Flagella occur in a majority of algal divisions. Mostly, flagella in algae are seen as the protoplasmic whip-like structures in motile cells. The main function of this structure is locomotion which helps with the propulsion of the cell.
These locomotory structures are of fundamental phyletic importance. Despite their remarkable uniformity in internal organization, flagella in algae are highly variable in external morphology, mode of insertion, and root systems. Flagella are considered an integral part of the algal cell structure because
Flagella is one of the major characteristics of algae, especially in some genera. The evolutionary origin of flagella is still conjectural. Some ( Cavalier-Smith, 1978) contend that the flagellar microtubules and their precursors arose with the nucleus while others (Stewart and Matoox, 1981) state that the flagella came first and that the nuclear spindle evolved as an elaboration of the flagellar apparatus or its precursor.
There is a complex relationship between the morphology of flagella in algae and its function. Within a division, the number of flagella, its organization, and insertion will be consistent. Some flagellar types are based on number and insertion.
Generally, there are two types of flagella in algae- smooth (acronymatic) and hairy (pantonematic). A third type called haptonema is found in Haptophyceae (Prymnesiophyceae).
The flagellar movement may be coordinated (homodynamic) or independent (heterodynamic).
The flagella in algae such as Oedogonium and Bryopsis (Derbesia stage), arise in a circle in the sub-apical region of the cell and this arrangement is called stephanokont.
Deflanadre recognized four types of flagella in algae.
Flagella are nothing but the emergence of extremely fine protoplasmic extensions. When the cells have a cell wall, the flagella will connect to the inner cytoplasm through small pores on the cell wall.
Flagella usually appear as a single anterior structure or as a pair. The occurrence of more than two flagellums is rare. When two flagella occur, one will move forward and the other backward for the smooth movement of the algae.
However, the organization of the flagellar tip exhibits variation and is a matter of phylogenetic importance. In many, the peripheral doublets terminate below the tip and only the central microtubules extend beyond.

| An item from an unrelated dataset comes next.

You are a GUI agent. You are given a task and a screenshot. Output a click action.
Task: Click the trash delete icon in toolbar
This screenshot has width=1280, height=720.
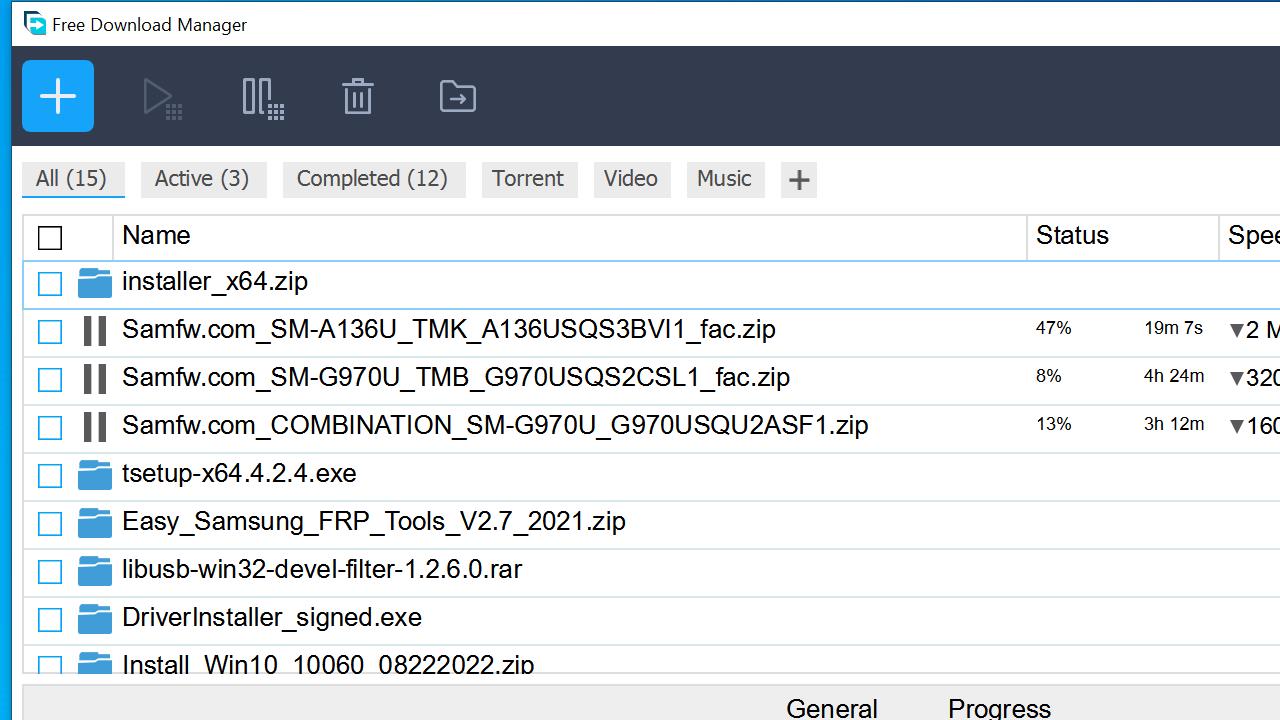pos(358,97)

A flagellum has a basal body and an external axoneme, both of which are contained in the extended plasmalemma. The axoneme terminates in a basal body once it enters the cell.
Between the axoneme and basal body lies the transition zone. The transitional zone is highly complex and is a useful indicator of phylogenetic relationship. Six types of transitional zones namely Cryptophyceae, Dinophyceae, heterokont, Haptophyceae, Euglenoid, and green algal type have been recognized.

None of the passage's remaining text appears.